### SUPPLIED PASSAGE

The Conservative Party in Gibraltar is the part of the Conservative Party that operates in the British Overseas Territory of Gibraltar.  It is a branch of the South West Region of the Conservative Party. The party does not field candidates in the local elections in the territory, and so far has only ever stood candidates for the European Parliament constituency of South West England and Gibraltar.

History

Gibraltar was first represented in European Elections in 2004 as part of the South West England constituency.  None of the main Gibraltar political parties ever contested European elections, so voters chose from United Kingdom party lists. The Gibraltar Social Democrats have however endorsed the Conservatives in European and UK Parliamentary elections.

2004
The Conservative Party polled over two-thirds of the Gibraltar vote, with no other party exceeding 10% support. This was to a large part due to the perception that the Labour Government in Britain had "betrayed" Gibraltar by attempting to negotiate a constitutional settlement involving joint sovereignty with Spain.  This arrangement was rejected overwhelmingly by Gibraltarians in the 2002 sovereignty referendum. The Conservatives were perceived as being unequivocal in their support for Gibraltar's continued British status. In addition both the leader of the Conservative Party, Michael Howard, and his deputy, Michael Ancram, flew in to rally support. Before the election the local Conservatives mounted a vigorous campaign.

### PARTS OF THE EXERCISE
1. In the passage on the Conservative Party in Gibraltar, which regional part of the party is the Gibraltar branch attached to?
2. From the passage on the Conservative Party in Gibraltar, reproduce the text from "The Conservative Party in" up to and including "UK Parliamentary elections.".

### DATA EXCERPTS
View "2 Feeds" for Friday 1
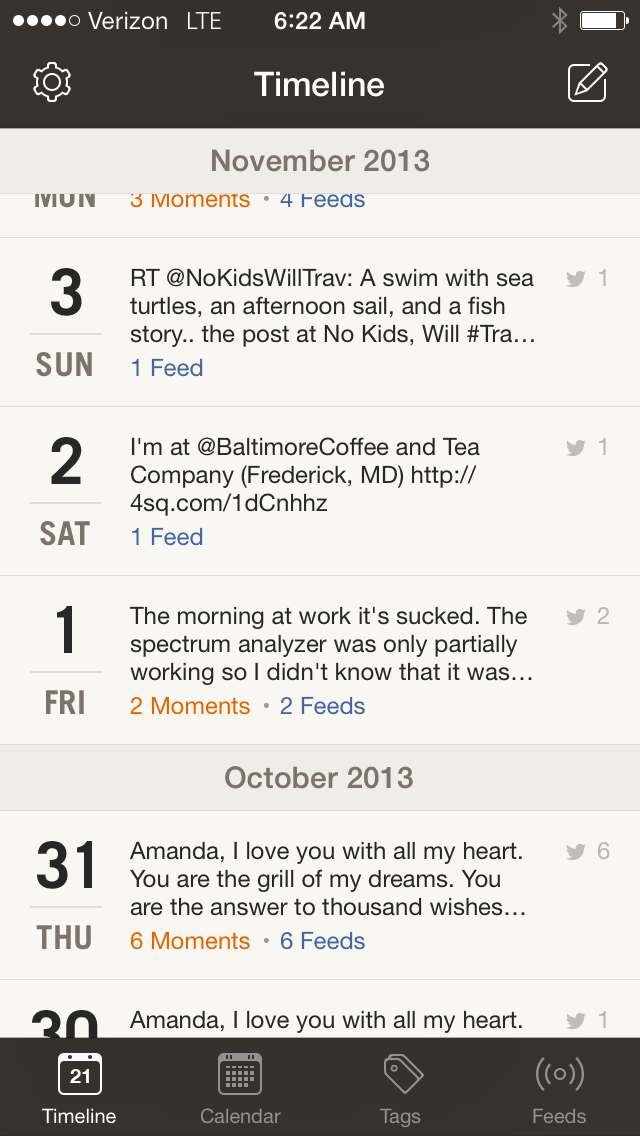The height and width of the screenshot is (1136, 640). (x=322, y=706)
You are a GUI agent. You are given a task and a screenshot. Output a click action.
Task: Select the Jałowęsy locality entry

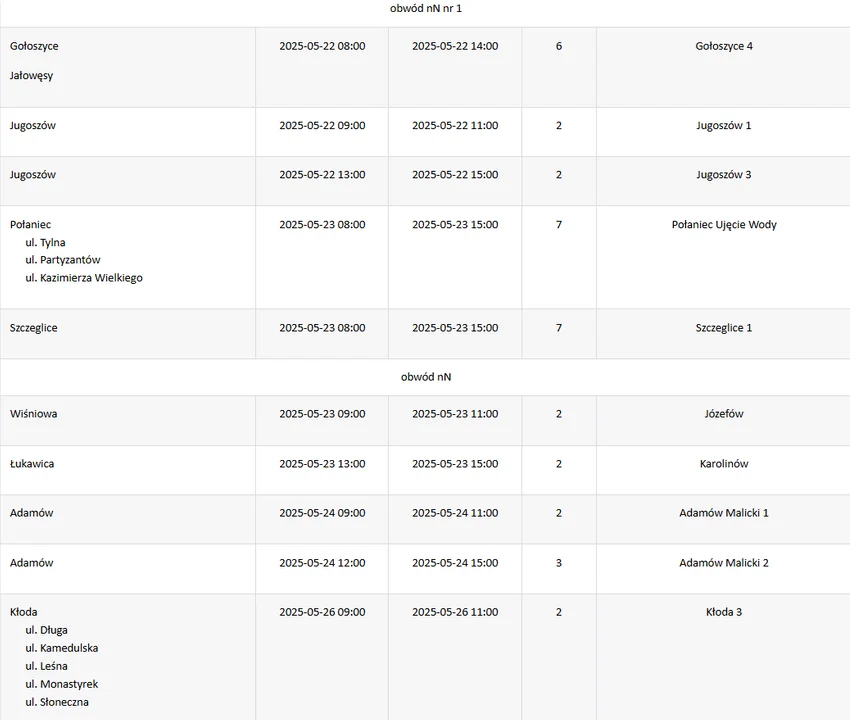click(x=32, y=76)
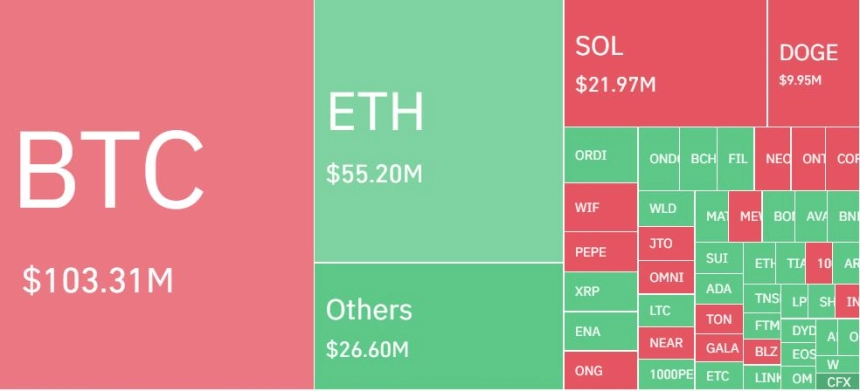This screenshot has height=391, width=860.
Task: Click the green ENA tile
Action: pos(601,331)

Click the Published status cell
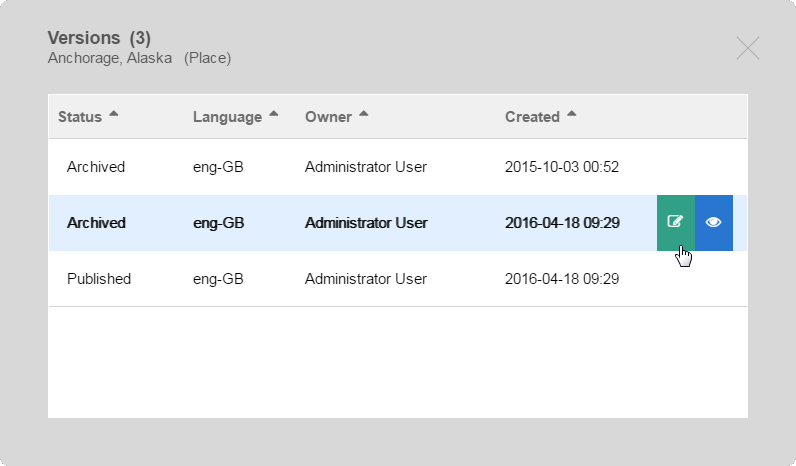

### SOLVED PROBLEMS
1. The South West Region of the Conservative Party.

2.
The Conservative Party in Gibraltar is the part of the Conservative Party that operates in the British Overseas Territory of Gibraltar.  It is a branch of the South West Region of the Conservative Party. The party does not field candidates in the local elections in the territory, and so far has only ever stood candidates for the European Parliament constituency of South West England and Gibraltar.

History

Gibraltar was first represented in European Elections in 2004 as part of the South West England constituency.  None of the main Gibraltar political parties ever contested European elections, so voters chose from United Kingdom party lists. The Gibraltar Social Democrats have however endorsed the Conservatives in European and UK Parliamentary elections.